I was with an adviser recently who ticked me off on a couple of occasions when I mentioned the word selling. He contended that he is an adviser and not a salesman. I say that you need to be both…but not like the guy in the picture!
There’s nothing wrong with selling!
For some people, selling is a dirty word. Particularly so when you are dealing with financial services. That’s understandable I believe when it comes to mis-selling, however this is an experience being suffered thankfully by fewer and fewer clients today. Financial advisers have continued to raise their game, industry standards have increased, and compliance oversight has increased too – all of these factors resulting in fewer incidents of mis-selling. Yes, there have been a few high profile cases (the latest one involving a well known stockbroking firm) unfortunately in recent years that again undermine trust, but these are not representative of the market in the main.
In fact these cases increase the need for selling! Not of financial products though, instead there’s a need to get out and sell the value of doing business with you!
Selling is exchanging
The Wikipedia definition of selling is; “Selling is offering to exchange an item of value for a different item”. A key part of your job is to convince your clients to exchange your item (advice, guidance, expertise) for their item (commission, fee). So selling is not passé. The financial advisory business model still needs selling.
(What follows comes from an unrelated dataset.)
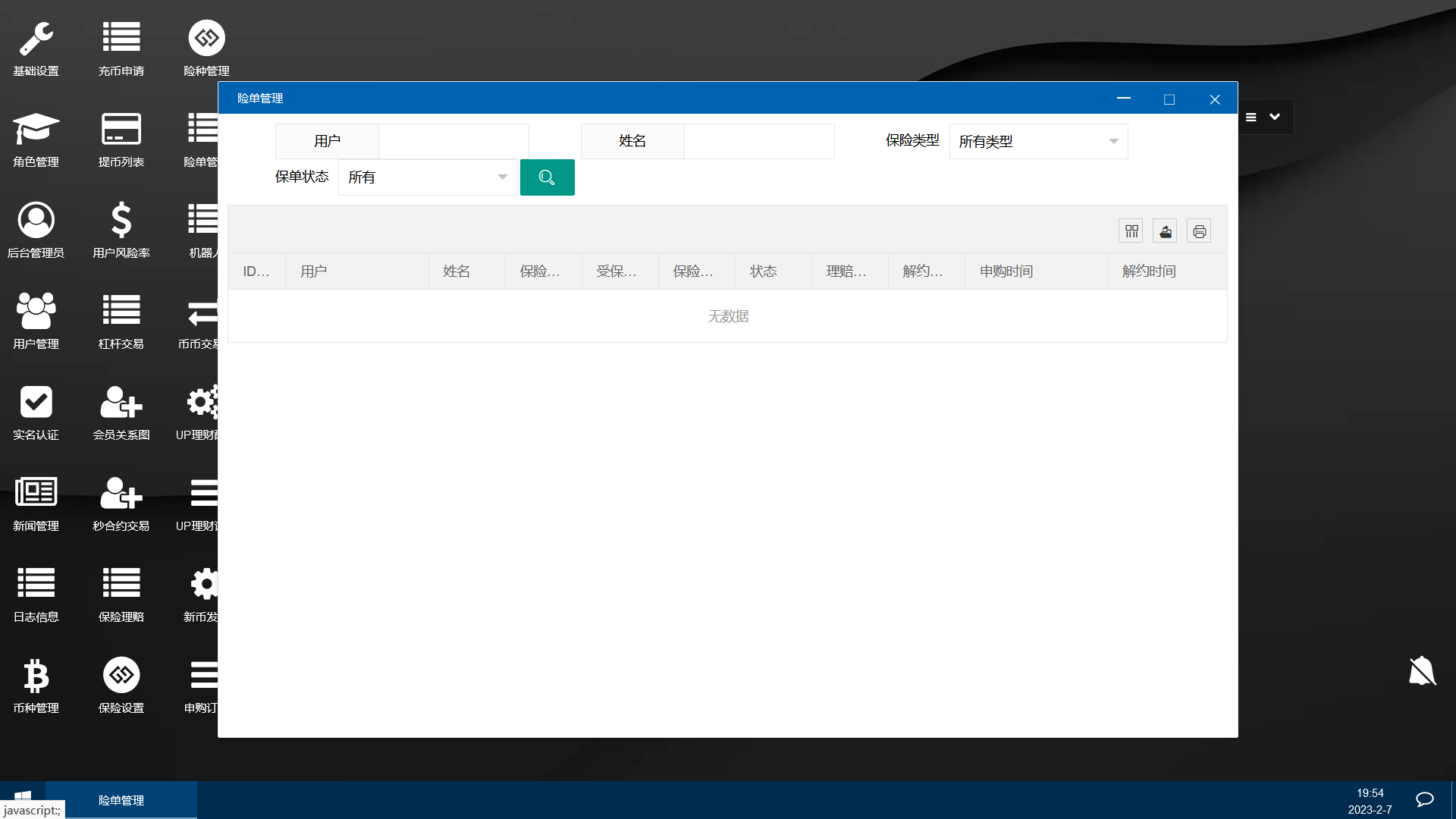The width and height of the screenshot is (1456, 819).
Task: Open 用户风险率 dollar icon
Action: [x=121, y=221]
The old days of “the insurance man” out selling products are thankfully long gone. This was where the seller was very transactional focused, having access to a very narrow range of (poor) products and their role was to convince people to buy these products, whether they really needed / wanted them or not.
The difference today of course is that the process starts and ends with the client. The transaction (if needed at all) is only a means to an end, a mechanism which helps clients to meet their own specific financial objectives. The value that the client gains is the advice, leading to the optimal product choice, rather than the product itself. Of course nothing stays the same as well, so advisers also need to sell the benefits of ongoing monitoring to ensure product adjustments are made as required to help the client to achieve their objectives.
Selling is necessary
Independent financial advisers provide a really valuable service to their clients. However prospective clients who haven’t experienced your service and seen the value being gained, may still be living in a world of mistrust of all financial advisers. So you’ve got to convince them otherwise and sell them the value that they will derive from having an expert on their side of the table, guiding them through the complexities of the world of personal financial planning.
To do this, you need to have developed a very robust proposition for your clients and then be able to communicate this in a very engaging way. If you can’t do this, they won’t see the value that they are getting and of course there is no way that they are going to part with their hard earned cash to buy your services.
Don’t be ashamed of selling, it’s a very noble pursuit when carried out with the right intentions! You can be very proud of the product (advice) that you provide and of the value that clients get from exchanging value with you. So get out and shout it from the rooftops!